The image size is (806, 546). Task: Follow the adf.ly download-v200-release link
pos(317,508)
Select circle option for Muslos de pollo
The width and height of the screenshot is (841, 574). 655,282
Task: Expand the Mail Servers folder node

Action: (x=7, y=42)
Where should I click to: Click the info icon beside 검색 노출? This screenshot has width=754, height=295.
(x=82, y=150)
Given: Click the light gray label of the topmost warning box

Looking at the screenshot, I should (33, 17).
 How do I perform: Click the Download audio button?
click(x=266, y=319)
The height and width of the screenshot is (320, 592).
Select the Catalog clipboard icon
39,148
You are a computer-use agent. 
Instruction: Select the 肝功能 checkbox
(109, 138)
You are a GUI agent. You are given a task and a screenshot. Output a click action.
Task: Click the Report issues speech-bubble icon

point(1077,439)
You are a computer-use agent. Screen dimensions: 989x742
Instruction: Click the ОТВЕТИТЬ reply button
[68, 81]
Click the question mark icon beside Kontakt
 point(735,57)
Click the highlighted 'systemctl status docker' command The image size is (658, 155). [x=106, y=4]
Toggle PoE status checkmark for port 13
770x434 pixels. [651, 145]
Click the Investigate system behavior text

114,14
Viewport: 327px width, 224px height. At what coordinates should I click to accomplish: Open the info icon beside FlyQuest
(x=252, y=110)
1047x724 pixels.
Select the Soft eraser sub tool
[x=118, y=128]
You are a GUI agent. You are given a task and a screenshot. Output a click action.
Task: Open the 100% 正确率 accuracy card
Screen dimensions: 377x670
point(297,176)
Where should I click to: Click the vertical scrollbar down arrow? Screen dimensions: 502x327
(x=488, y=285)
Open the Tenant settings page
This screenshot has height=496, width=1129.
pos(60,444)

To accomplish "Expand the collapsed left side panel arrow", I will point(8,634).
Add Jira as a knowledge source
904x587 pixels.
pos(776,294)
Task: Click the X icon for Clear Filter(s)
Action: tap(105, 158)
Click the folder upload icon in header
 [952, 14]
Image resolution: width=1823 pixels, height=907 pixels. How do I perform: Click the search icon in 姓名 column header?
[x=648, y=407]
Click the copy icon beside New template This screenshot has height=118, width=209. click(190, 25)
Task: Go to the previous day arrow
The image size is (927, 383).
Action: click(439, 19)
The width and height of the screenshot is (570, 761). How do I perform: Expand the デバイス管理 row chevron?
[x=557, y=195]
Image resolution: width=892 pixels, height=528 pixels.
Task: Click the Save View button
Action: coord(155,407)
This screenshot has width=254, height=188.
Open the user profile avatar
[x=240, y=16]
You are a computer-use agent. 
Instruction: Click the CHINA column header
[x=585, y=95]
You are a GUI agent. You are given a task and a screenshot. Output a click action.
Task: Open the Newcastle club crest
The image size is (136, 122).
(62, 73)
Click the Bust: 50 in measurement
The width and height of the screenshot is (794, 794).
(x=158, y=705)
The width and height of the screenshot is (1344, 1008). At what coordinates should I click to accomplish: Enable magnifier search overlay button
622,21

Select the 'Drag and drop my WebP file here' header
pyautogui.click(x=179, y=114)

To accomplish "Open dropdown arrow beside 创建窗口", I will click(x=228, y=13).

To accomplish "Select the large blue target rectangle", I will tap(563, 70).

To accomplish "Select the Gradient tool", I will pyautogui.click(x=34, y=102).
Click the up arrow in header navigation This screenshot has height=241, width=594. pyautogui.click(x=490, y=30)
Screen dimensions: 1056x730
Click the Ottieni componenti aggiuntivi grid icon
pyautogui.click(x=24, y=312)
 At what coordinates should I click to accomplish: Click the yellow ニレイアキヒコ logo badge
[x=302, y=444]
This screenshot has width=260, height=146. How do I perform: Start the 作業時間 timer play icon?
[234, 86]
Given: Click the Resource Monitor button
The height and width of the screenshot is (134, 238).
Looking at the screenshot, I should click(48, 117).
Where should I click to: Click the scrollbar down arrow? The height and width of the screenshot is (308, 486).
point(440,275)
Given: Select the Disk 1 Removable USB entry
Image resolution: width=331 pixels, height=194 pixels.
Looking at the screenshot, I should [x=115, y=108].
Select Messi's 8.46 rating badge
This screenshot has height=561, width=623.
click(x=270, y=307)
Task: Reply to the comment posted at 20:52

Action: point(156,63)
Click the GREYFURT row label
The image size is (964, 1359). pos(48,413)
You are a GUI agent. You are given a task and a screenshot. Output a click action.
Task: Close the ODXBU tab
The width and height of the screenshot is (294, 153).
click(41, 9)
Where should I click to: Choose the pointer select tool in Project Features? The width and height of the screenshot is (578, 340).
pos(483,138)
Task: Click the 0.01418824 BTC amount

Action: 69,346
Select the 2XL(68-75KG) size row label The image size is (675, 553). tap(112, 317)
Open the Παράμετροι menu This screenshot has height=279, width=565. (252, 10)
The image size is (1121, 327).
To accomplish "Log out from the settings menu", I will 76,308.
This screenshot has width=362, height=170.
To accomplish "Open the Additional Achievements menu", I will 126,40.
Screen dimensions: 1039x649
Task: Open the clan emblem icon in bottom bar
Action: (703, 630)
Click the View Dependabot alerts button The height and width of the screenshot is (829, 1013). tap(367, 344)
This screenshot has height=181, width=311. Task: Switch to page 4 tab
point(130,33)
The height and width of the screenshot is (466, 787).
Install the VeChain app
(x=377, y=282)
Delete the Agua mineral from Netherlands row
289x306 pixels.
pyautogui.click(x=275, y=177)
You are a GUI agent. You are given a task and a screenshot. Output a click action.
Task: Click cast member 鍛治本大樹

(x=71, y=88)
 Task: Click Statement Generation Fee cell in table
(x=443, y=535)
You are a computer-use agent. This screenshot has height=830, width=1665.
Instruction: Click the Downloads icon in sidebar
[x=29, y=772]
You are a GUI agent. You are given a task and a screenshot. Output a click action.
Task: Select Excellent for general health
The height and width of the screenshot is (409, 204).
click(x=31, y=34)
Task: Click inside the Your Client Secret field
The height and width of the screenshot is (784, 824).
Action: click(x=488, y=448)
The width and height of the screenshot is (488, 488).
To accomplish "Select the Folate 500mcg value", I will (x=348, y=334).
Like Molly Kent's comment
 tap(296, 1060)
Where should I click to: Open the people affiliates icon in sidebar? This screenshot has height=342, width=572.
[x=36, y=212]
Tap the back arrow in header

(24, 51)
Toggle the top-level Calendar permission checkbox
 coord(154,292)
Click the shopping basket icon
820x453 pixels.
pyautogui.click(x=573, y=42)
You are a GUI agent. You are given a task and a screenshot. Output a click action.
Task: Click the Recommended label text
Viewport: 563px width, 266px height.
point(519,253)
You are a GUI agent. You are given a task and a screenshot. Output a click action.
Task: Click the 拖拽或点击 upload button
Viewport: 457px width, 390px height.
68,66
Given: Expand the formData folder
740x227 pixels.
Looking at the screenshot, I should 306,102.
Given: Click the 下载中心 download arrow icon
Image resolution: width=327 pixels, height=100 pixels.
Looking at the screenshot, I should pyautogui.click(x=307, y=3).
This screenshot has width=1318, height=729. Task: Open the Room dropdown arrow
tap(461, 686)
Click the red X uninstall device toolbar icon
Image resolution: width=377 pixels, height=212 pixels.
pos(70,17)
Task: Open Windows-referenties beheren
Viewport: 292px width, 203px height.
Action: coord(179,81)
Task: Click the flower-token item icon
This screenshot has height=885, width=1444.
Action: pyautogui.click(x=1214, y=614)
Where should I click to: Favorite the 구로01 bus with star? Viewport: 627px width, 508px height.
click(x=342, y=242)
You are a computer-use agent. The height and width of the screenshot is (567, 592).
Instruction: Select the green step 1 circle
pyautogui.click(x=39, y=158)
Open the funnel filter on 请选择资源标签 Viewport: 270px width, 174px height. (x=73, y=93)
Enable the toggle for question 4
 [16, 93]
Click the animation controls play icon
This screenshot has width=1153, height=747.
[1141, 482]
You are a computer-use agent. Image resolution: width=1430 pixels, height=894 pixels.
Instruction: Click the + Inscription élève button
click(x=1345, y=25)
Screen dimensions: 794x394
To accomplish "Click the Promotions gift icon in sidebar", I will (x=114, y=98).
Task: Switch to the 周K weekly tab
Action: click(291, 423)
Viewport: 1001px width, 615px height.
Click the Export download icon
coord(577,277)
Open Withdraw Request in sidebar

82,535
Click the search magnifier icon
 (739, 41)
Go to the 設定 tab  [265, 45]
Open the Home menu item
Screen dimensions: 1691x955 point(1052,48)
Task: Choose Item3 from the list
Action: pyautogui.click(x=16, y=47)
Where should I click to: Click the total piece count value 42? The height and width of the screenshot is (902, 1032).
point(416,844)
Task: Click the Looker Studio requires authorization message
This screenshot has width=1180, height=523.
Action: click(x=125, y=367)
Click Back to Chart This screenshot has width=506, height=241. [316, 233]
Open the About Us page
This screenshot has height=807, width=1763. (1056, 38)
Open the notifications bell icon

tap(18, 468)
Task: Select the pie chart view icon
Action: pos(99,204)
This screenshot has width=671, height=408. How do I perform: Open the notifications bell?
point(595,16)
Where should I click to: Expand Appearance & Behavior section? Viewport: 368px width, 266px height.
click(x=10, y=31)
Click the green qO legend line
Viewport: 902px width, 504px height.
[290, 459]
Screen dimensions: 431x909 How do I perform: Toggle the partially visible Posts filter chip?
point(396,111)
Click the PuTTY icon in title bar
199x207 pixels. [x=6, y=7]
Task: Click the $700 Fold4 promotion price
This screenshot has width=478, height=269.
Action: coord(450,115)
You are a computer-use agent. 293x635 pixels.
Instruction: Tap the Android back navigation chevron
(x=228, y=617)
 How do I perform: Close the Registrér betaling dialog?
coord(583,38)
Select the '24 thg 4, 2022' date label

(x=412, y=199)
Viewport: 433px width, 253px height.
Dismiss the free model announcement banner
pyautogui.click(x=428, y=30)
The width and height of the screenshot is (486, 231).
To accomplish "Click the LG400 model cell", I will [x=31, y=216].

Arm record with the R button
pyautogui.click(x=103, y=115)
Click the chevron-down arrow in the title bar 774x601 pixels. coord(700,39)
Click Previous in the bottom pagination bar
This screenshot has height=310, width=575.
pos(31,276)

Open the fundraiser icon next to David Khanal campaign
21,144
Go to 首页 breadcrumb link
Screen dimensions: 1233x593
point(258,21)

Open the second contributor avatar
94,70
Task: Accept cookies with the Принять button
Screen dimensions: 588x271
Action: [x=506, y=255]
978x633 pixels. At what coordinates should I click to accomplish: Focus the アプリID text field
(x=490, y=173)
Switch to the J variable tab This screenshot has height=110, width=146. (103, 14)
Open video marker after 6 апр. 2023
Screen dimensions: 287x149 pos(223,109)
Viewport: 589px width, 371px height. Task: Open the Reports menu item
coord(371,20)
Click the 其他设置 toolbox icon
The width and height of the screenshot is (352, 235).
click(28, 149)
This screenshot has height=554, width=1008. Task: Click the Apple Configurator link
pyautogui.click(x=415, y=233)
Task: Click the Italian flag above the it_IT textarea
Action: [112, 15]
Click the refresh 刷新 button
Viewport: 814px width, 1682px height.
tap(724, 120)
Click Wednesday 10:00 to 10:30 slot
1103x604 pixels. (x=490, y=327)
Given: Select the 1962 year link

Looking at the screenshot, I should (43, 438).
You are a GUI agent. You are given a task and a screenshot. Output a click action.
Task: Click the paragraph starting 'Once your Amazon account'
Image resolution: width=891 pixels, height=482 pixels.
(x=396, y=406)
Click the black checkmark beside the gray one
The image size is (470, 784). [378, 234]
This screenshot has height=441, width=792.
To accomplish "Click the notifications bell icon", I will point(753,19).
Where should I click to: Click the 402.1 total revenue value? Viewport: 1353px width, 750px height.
==================================================
What you give back must be the stretch above, starting at the line with "Task: Click the Report" and ending at the line with "Task: Open the Newcastle club crest", copied exactly.

■ ANSWER TO THIS EXERCISE ■
Task: Click the Report issues speech-bubble icon

point(1077,439)
You are a computer-use agent. Screen dimensions: 989x742
Instruction: Click the ОТВЕТИТЬ reply button
[68, 81]
Click the question mark icon beside Kontakt
 point(735,57)
Click the highlighted 'systemctl status docker' command The image size is (658, 155). [x=106, y=4]
Toggle PoE status checkmark for port 13
770x434 pixels. [651, 145]
Click the Investigate system behavior text

114,14
Viewport: 327px width, 224px height. At what coordinates should I click to accomplish: Open the info icon beside FlyQuest
(x=252, y=110)
1047x724 pixels.
Select the Soft eraser sub tool
[x=118, y=128]
You are a GUI agent. You are given a task and a screenshot. Output a click action.
Task: Open the 100% 正确率 accuracy card
Screen dimensions: 377x670
point(297,176)
Where should I click to: Click the vertical scrollbar down arrow? Screen dimensions: 502x327
(x=488, y=285)
Open the Tenant settings page
This screenshot has height=496, width=1129.
pos(60,444)

To accomplish "Expand the collapsed left side panel arrow", I will point(8,634).
Add Jira as a knowledge source
904x587 pixels.
pos(776,294)
Task: Click the X icon for Clear Filter(s)
Action: tap(105, 158)
Click the folder upload icon in header
 [952, 14]
Image resolution: width=1823 pixels, height=907 pixels. How do I perform: Click the search icon in 姓名 column header?
[x=648, y=407]
Click the copy icon beside New template This screenshot has height=118, width=209. click(190, 25)
Task: Go to the previous day arrow
The image size is (927, 383).
Action: click(439, 19)
The width and height of the screenshot is (570, 761). How do I perform: Expand the デバイス管理 row chevron?
[x=557, y=195]
Image resolution: width=892 pixels, height=528 pixels.
Task: Click the Save View button
Action: coord(155,407)
This screenshot has width=254, height=188.
Open the user profile avatar
[x=240, y=16]
You are a computer-use agent. 
Instruction: Click the CHINA column header
[x=585, y=95]
You are a GUI agent. You are given a task and a screenshot. Output a click action.
Task: Open the Newcastle club crest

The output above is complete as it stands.